WHAT IS EXPECTED —
In the call transcript below, pull out everything from "So first, just" down to "Absolutely.", word for word.

SELECTED EXTRACT —
I think those are probably the two most likely categories but we're continuing to evaluate those and like I say, I think as we get closer to COD and we are on the precipice right now, those opportunities will present themselves more readily.
- Analyst
That's awesome, thank you.
And second question is around STP Unit 2. What's left to do on that project in order for it to come back in early May?
- President and CEO
Mauricio?
- COO
Hi, Neil.
So right now we're working on reblading the turbine, the ones that were damaged and we remain on track to be operational and available prior to the summer.
So right now, our estimate is the beginning of May.
- President and CEO
And Neal, Mauricio makes an important point there and it's one of the points that sort of showed up in our availability figures for 2012 as well.
There's not much money to be made, to be frank, in the generation business during the shoulder seasons, but we are obviously focused like a laser beam on the conditions in Texas this summer.
So the instructions we've given to the plant management at STP is obviously we want you to make these repairs as quickly as you can but the most important thing is that you need to be there for the Texas summer, reliably operating so if it takes an extra few days, take those extra days.
So that's very much the sort of marching orders there.
- Analyst
That makes a lot of sense, thank you.
Operator
Julien Dumoulin-Smith, UBS.
- Analyst
Excellent.
So first, just following up on the GenOn subsidiary, talking about distributions and what expectations are, I know you commented already a little about debt pay down but broadly speaking, what kind of distribution should we be looking for over this year and coming or what's your stated policy if you will?
- President and CEO
Julien, just to make sure, the question has to do with distributions up from the GenOn subsidiary up to parent NRG and what you should expect in that front, is that what you're saying?
- Analyst
Absolutely.
- President and CEO
Okay, Kirk?
- CFO
Well first of all, Julien, as I think you probably are aware that there are RP constraints, or restricted payments calculations, largely similar to those in our own NRG indentures on the GenOn unsecured notes, and the impact of that is -- and I think we make this clear in our annual disclosure this year and we talked about this before -- there's about a $250 million basket that currently exists for distributions to NRG.
Clearly, we're now, of course, the only shareholder at this point.

INFORMATION SHOWN —
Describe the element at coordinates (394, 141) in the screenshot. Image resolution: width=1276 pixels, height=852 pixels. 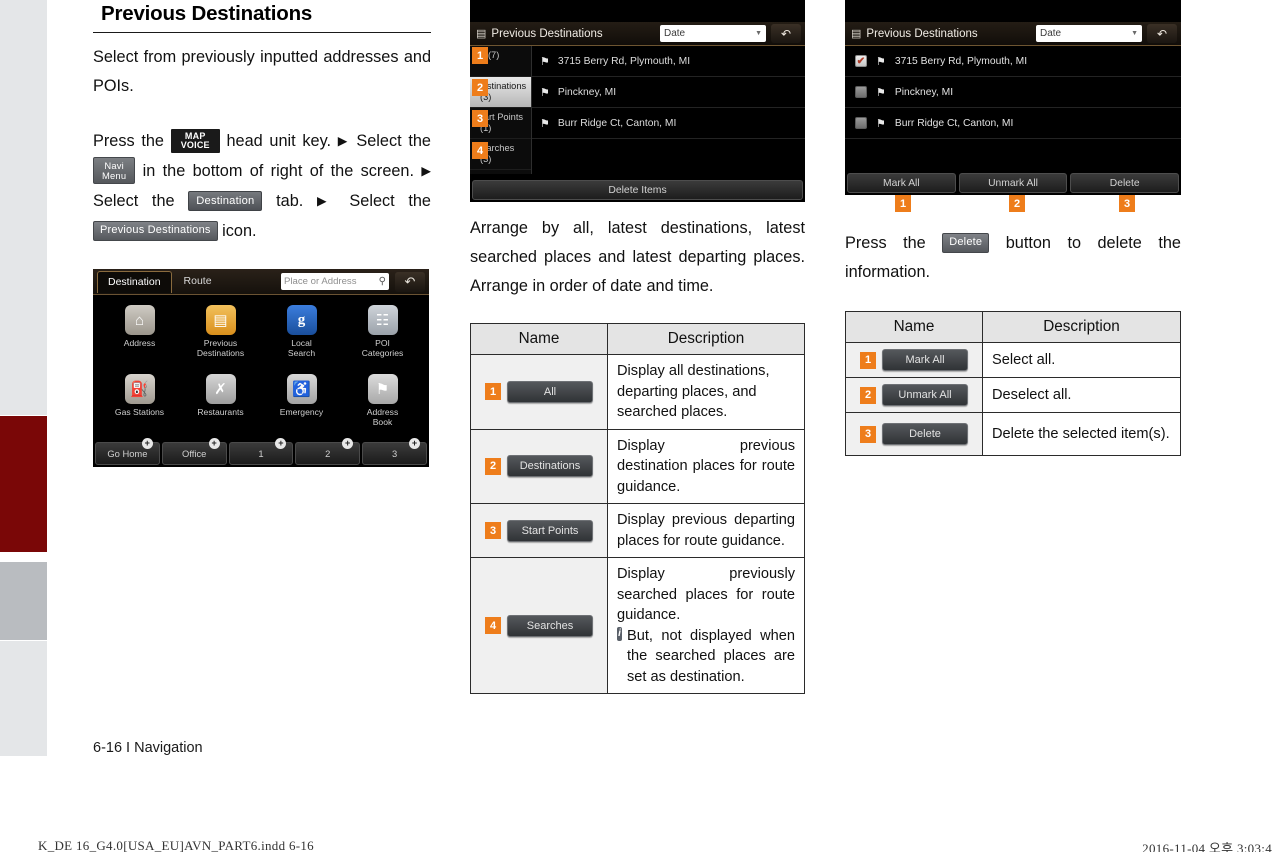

FINISHED EXERCISE —
So first, just following up on the GenOn subsidiary, talking about distributions and what expectations are, I know you commented already a little about debt pay down but broadly speaking, what kind of distribution should we be looking for over this year and coming or what's your stated policy if you will?
- President and CEO
Julien, just to make sure, the question has to do with distributions up from the GenOn subsidiary up to parent NRG and what you should expect in that front, is that what you're saying?
- Analyst
Absolutely.